The youngest victim was a 6-year-old boy, Armondo Hernandez, and the oldest was Jimmy Lee Jones, 89. Three other children — ages 8, 9 and 10 — were also killed.

The seven family members, who were related by marriage, were living in separate houses on the same road, said Bill Harris, the Lee County coroner.

“There’s going to be some financial issues there,” he said. “They’ve got seven funerals that they’re going to have to finance somehow.”

Emergency officials said that they were still searching for victims and survivors of the storm. But their list of missing people had been winnowed to seven or eight, they said, down from “dozens” Monday.

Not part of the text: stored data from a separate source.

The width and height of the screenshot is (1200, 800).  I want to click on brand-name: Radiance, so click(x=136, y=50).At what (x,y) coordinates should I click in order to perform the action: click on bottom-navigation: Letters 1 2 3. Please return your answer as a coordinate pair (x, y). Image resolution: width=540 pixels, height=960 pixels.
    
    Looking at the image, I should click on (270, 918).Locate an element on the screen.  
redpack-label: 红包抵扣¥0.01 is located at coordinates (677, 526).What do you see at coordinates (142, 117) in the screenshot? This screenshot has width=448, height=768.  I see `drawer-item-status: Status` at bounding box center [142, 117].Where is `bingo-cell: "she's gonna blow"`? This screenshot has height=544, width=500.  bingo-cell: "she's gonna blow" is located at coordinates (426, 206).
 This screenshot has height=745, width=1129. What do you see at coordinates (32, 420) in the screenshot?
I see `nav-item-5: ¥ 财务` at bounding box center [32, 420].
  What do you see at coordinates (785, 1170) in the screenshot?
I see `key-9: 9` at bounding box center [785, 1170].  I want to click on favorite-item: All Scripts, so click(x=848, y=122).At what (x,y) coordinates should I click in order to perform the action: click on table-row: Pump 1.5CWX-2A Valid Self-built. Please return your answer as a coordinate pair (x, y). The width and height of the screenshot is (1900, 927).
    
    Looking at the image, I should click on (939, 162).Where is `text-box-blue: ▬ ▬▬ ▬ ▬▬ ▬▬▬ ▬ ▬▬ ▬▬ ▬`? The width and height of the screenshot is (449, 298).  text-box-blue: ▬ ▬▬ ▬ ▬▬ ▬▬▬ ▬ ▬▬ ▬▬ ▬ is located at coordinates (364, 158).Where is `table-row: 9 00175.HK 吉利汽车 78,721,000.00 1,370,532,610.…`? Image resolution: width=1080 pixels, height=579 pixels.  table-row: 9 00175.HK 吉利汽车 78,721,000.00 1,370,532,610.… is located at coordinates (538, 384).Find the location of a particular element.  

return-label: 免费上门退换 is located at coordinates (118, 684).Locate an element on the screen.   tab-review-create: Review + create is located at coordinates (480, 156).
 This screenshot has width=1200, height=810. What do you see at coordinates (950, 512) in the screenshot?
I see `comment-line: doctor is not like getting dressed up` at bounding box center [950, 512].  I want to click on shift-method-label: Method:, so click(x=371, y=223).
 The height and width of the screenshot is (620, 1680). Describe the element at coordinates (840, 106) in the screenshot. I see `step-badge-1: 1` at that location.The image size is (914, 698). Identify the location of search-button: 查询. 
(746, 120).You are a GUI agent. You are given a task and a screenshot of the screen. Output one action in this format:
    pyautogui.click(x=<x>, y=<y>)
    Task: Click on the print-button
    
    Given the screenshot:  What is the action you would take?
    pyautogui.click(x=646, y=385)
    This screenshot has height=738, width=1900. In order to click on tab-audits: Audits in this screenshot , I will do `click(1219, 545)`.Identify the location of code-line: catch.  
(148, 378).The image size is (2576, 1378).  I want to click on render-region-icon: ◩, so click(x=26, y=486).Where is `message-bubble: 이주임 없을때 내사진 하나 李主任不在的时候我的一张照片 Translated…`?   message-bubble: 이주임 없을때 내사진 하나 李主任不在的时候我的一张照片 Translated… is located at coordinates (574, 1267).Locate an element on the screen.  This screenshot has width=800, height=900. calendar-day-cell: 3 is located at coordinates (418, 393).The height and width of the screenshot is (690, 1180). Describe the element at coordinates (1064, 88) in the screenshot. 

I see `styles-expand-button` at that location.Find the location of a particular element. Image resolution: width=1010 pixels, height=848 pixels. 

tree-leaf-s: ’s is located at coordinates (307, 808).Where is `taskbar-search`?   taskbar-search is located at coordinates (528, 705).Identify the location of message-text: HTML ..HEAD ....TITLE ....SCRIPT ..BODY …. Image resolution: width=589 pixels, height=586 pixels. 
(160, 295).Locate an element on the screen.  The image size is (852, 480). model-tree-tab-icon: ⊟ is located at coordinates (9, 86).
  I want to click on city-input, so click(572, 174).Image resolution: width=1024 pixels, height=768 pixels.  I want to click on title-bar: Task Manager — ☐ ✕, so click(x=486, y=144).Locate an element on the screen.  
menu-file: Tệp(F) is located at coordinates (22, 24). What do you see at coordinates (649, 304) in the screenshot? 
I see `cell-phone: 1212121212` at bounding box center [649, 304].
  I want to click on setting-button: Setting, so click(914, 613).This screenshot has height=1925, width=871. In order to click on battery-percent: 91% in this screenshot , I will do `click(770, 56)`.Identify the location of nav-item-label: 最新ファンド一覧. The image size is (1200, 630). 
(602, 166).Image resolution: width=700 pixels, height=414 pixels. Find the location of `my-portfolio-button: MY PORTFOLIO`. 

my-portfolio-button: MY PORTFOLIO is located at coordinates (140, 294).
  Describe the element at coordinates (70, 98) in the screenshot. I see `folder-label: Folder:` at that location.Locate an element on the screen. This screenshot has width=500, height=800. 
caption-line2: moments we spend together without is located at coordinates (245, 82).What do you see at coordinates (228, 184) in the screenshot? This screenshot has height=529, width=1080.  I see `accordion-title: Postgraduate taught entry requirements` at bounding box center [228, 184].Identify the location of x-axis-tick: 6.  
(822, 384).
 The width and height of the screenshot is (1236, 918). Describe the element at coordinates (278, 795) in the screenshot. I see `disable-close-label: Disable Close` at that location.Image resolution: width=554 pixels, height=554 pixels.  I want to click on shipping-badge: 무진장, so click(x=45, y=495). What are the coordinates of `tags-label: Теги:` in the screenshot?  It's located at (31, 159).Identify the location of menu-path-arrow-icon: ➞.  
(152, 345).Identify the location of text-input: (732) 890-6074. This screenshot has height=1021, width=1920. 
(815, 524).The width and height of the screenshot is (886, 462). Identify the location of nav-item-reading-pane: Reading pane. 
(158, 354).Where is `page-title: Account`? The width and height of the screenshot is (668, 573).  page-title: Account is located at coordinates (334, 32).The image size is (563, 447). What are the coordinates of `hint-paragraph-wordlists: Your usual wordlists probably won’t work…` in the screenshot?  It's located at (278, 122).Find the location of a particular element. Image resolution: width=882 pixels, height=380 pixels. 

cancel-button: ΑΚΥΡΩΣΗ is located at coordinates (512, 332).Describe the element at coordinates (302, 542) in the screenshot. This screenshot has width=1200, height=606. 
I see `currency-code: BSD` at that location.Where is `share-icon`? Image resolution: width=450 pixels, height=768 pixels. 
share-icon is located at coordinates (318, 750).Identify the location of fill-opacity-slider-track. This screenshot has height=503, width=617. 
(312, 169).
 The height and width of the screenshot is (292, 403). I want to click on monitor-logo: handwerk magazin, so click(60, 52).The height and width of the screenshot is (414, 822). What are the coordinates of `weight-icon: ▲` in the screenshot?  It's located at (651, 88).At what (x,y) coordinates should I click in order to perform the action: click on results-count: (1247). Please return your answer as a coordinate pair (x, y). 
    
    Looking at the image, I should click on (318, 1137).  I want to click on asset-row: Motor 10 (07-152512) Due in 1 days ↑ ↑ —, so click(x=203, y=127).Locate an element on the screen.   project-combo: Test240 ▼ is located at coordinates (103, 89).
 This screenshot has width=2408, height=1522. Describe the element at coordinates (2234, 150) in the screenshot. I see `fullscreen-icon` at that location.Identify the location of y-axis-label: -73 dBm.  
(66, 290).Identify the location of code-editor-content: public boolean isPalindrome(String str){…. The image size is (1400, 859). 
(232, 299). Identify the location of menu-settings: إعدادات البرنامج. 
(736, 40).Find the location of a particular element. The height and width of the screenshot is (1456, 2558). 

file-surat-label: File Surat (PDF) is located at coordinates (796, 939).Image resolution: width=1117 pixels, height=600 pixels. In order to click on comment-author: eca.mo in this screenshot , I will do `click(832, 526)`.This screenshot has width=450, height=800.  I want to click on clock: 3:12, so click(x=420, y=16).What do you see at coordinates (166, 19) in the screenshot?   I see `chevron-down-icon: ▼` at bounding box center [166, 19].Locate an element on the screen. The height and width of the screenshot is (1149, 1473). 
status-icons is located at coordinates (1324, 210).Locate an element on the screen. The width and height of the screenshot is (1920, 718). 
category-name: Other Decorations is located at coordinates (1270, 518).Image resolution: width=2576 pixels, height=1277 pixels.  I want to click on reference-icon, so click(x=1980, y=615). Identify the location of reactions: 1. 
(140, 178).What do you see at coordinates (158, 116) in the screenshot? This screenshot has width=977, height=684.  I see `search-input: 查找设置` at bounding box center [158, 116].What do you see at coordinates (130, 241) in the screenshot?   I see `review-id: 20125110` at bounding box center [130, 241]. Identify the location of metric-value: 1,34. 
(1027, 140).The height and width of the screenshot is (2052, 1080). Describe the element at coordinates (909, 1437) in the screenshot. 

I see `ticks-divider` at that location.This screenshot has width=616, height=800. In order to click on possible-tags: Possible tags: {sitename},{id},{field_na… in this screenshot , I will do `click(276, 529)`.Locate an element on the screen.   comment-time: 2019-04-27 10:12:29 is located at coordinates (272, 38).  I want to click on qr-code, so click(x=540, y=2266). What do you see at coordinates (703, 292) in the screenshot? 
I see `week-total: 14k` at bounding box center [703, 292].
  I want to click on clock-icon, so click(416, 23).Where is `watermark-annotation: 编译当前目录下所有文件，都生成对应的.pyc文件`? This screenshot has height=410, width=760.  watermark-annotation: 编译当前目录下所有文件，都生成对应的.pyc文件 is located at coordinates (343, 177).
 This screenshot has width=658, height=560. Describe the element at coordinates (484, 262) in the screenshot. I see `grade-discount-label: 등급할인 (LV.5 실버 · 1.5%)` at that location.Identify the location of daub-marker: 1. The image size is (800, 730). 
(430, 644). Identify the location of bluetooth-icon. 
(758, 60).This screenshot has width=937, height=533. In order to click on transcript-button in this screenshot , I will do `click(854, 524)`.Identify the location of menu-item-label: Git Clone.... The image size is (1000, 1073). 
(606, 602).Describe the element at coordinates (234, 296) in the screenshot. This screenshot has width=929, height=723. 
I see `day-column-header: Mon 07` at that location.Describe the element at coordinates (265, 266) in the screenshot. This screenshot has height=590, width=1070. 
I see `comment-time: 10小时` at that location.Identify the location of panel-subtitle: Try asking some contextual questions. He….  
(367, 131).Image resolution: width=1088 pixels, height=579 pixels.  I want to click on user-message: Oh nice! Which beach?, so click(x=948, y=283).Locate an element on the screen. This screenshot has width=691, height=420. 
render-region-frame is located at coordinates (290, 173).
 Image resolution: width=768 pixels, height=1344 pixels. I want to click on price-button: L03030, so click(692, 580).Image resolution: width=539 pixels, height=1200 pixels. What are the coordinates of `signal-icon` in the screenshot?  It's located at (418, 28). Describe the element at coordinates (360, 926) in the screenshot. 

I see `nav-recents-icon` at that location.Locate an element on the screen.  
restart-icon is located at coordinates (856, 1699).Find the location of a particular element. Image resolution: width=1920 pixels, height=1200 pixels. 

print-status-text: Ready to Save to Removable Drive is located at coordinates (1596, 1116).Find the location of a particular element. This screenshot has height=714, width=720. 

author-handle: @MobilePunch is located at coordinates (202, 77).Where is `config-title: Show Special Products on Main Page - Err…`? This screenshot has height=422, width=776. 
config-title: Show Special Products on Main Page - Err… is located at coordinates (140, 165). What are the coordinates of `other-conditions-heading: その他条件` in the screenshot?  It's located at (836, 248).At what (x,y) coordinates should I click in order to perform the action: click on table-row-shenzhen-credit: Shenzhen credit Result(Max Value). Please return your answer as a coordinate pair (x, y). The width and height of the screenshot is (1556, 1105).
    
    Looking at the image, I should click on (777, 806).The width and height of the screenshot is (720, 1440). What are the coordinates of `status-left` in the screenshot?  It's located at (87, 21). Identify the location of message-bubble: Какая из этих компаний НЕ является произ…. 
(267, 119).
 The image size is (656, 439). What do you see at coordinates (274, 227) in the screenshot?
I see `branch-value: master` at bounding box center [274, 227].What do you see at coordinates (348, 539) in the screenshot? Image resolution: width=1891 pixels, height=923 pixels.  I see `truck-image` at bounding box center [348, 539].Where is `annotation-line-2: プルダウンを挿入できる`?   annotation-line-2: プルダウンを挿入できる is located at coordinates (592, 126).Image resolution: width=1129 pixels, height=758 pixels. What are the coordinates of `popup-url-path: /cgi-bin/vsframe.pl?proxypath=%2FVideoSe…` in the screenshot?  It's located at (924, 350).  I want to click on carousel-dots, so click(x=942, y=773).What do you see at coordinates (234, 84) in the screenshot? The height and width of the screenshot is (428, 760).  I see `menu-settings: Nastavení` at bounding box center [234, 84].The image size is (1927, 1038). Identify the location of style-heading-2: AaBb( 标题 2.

“We haven’t given up hope,” said Byron Prather, fire chief in Opelika, Alabama. “We’re still searching.”

The tornado, which left a 70-mile path of destruction Sunday through Alabama and Georgia, was the deadliest to hit the United States in six years.

“When you see the devastation, it’s just hard to fathom that something can be this powerful,” Brian Hastings, director of the Alabama Emergency Management Agency, said at a news conference at the local high school in Beauregard.

Among the victims were Henry Stenson, 65; his wife, Florel, 63; and their son, Eric, 38, who all died while sheltering in their double-wide mobile home, said Katrena Coleman, a niece of Henry Stenson.

The Stensons lived off Lee Road 39, a two-lane road cutting through a wooded rural area where officials reported some of the most severe damage from the tornado.

Coleman, who lives a three-hour drive away in Huntsville, Alabama, said that her mother and other relatives went to search for the family Sunday after failing to reach them by phone.

The searchers arrived to find that the house was “gone completely,” Coleman said. “There was too much wind,” she said. “It couldn’t take it.”

At first, the Stensons seemed to be missing, she said, but as the searchers hunted through the wreckage, someone “just saw an arm and a leg up on the debris.”

An official with the National Weather Service said Monday that the damage on Lee Road 39 indicated that the winds there had reached about 170 mph.

“Even the brick house next to them, the only thing standing up was a fireplace,” Coleman said.